--- Assigned task ---
Across the listing, tally the lines in which the word "computer" occurs, then report the tally alone.

--- Information provided ---

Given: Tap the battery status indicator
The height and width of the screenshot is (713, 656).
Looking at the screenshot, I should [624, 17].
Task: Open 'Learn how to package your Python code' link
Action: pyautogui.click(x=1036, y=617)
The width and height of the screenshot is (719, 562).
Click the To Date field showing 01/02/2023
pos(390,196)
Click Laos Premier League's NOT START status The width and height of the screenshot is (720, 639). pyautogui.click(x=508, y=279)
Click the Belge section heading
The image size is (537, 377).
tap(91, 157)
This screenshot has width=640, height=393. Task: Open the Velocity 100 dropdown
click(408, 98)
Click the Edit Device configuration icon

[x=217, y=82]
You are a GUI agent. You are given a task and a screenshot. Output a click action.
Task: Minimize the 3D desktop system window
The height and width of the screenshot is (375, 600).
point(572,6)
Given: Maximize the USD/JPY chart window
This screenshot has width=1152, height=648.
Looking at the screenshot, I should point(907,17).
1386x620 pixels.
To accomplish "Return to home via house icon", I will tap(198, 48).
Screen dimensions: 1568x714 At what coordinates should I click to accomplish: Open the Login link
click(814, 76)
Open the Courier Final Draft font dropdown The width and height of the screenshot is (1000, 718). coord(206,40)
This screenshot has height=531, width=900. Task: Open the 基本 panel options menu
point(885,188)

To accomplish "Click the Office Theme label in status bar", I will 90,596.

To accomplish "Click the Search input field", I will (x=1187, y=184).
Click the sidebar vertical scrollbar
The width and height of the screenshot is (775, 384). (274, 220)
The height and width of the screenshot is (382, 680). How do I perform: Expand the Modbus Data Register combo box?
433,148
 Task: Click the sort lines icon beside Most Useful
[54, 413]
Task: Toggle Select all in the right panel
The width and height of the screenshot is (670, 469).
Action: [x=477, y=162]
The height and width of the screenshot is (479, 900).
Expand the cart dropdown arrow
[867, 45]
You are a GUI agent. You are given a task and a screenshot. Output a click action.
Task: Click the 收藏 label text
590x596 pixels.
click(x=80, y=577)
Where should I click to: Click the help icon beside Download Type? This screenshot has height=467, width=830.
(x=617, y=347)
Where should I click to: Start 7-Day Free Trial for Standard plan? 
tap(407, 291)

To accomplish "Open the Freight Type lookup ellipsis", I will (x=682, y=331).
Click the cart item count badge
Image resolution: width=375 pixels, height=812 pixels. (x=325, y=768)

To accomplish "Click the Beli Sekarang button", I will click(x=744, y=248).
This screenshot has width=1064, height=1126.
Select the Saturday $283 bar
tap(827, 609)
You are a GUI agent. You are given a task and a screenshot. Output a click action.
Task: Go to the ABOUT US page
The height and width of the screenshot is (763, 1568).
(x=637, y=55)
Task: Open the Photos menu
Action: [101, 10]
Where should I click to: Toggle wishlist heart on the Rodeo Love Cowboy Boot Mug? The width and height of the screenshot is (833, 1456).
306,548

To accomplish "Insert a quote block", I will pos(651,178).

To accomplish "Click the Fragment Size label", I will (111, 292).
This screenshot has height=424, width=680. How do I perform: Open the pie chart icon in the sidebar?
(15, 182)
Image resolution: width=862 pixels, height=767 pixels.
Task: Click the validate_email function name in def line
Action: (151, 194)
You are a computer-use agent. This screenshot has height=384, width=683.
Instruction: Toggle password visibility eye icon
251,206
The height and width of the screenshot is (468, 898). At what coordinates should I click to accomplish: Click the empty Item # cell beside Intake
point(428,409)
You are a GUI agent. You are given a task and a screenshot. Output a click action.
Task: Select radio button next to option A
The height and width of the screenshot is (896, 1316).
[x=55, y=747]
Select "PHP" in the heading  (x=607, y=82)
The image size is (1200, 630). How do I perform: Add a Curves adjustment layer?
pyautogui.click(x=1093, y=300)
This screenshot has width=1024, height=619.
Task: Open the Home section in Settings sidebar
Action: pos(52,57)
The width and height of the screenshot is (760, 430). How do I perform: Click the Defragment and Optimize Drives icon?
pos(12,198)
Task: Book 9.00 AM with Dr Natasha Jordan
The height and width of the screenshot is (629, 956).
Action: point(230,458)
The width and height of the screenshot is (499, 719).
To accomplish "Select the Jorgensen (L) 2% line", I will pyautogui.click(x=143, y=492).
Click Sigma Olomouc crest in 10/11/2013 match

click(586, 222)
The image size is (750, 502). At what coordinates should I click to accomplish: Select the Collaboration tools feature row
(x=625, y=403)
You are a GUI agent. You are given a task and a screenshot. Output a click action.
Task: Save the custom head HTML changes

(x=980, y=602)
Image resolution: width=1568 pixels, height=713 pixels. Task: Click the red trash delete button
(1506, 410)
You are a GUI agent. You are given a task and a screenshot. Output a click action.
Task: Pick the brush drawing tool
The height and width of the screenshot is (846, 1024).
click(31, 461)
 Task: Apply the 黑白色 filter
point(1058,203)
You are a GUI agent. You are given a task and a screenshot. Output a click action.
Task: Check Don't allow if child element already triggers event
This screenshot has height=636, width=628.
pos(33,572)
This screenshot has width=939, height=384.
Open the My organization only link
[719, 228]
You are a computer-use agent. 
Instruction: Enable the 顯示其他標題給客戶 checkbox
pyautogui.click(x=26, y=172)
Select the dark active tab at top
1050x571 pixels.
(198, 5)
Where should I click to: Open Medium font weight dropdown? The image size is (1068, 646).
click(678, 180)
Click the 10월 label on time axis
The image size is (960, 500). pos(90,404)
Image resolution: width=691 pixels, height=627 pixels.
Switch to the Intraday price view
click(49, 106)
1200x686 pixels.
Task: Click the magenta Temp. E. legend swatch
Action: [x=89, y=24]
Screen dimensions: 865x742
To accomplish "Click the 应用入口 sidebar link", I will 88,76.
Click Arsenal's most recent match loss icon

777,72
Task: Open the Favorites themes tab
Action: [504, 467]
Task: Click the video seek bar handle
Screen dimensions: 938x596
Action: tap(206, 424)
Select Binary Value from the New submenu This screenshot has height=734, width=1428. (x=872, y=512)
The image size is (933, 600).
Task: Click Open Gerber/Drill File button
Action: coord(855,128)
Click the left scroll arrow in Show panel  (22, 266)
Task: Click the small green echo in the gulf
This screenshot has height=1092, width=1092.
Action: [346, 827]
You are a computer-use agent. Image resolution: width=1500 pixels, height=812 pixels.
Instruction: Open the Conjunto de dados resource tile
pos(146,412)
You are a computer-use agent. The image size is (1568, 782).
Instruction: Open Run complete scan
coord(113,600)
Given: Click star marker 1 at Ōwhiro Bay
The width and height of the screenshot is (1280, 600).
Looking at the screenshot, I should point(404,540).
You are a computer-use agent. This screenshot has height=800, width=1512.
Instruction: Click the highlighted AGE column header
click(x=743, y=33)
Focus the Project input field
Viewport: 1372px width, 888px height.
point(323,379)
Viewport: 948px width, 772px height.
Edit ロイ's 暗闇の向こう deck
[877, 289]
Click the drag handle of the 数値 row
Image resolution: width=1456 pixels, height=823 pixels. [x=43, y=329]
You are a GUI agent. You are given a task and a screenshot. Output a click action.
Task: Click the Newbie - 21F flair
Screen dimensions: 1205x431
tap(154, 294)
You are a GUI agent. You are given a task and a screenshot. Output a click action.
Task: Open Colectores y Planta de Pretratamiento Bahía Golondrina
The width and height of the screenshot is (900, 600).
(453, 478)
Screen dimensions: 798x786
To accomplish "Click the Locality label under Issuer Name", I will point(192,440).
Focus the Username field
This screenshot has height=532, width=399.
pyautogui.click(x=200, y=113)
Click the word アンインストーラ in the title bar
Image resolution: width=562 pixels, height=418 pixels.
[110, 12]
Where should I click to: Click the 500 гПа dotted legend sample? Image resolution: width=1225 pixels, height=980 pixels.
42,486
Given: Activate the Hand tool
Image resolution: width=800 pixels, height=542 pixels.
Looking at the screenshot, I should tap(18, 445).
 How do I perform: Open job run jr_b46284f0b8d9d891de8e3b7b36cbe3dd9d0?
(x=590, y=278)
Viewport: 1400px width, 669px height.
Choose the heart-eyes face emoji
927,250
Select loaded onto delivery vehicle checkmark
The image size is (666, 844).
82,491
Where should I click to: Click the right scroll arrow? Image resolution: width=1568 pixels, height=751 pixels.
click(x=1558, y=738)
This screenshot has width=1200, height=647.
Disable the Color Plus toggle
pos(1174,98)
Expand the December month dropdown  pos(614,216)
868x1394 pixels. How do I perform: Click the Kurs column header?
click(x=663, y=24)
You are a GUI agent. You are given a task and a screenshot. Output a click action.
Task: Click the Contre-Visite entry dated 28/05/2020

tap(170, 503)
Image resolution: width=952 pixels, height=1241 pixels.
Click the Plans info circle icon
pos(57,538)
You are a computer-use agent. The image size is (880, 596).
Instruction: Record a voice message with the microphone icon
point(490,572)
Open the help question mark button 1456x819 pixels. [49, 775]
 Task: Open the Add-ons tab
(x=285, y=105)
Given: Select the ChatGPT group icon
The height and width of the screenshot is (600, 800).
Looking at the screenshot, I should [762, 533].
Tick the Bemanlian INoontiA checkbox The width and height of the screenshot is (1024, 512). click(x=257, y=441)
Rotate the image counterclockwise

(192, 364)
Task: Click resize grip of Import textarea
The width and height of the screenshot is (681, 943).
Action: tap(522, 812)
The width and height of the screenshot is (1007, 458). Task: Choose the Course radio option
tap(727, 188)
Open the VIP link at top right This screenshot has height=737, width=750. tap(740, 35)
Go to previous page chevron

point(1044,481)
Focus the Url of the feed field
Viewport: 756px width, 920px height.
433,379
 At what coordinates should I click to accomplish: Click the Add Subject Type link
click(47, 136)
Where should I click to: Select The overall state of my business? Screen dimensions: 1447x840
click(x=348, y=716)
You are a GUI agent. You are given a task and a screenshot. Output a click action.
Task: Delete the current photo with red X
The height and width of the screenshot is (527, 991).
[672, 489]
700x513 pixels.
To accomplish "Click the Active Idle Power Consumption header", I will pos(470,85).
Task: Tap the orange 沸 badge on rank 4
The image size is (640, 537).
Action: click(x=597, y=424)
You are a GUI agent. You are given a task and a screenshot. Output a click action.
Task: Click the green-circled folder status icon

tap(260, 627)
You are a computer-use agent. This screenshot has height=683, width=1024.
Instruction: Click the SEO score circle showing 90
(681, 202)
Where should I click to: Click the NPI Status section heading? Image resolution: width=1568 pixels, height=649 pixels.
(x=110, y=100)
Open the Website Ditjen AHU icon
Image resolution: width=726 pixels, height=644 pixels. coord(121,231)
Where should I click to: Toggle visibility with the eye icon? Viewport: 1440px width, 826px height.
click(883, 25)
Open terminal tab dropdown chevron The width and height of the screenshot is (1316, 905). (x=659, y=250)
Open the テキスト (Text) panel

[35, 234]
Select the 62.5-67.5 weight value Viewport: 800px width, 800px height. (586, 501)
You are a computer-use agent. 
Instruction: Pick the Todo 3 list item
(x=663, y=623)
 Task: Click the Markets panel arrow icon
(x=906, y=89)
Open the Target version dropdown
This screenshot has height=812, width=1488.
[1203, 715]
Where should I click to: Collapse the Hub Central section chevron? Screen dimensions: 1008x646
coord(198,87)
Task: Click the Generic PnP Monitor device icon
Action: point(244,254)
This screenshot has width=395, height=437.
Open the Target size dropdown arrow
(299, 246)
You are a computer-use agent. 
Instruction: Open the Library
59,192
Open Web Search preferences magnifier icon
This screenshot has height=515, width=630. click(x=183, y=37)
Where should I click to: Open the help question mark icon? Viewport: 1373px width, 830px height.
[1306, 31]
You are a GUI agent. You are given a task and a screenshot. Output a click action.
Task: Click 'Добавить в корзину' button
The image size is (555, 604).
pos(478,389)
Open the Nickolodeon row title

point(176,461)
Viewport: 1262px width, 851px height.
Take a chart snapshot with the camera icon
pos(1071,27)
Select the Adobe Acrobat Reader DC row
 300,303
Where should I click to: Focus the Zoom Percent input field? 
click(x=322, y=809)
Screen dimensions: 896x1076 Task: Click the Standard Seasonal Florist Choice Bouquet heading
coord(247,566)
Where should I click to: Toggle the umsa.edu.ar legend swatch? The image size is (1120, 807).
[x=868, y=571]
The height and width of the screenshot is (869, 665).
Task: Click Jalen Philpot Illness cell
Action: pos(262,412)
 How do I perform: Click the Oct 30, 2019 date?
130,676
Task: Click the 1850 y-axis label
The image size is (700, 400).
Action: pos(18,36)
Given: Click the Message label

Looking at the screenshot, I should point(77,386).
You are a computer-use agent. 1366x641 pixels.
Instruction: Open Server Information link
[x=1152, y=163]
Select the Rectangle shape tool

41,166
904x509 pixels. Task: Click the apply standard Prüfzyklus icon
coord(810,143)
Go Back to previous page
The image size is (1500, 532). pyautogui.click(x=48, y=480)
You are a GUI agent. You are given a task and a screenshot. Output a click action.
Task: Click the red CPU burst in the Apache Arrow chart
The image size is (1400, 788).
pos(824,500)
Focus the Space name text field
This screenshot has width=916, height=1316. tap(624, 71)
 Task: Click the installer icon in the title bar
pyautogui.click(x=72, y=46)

--- Problem solution ---
10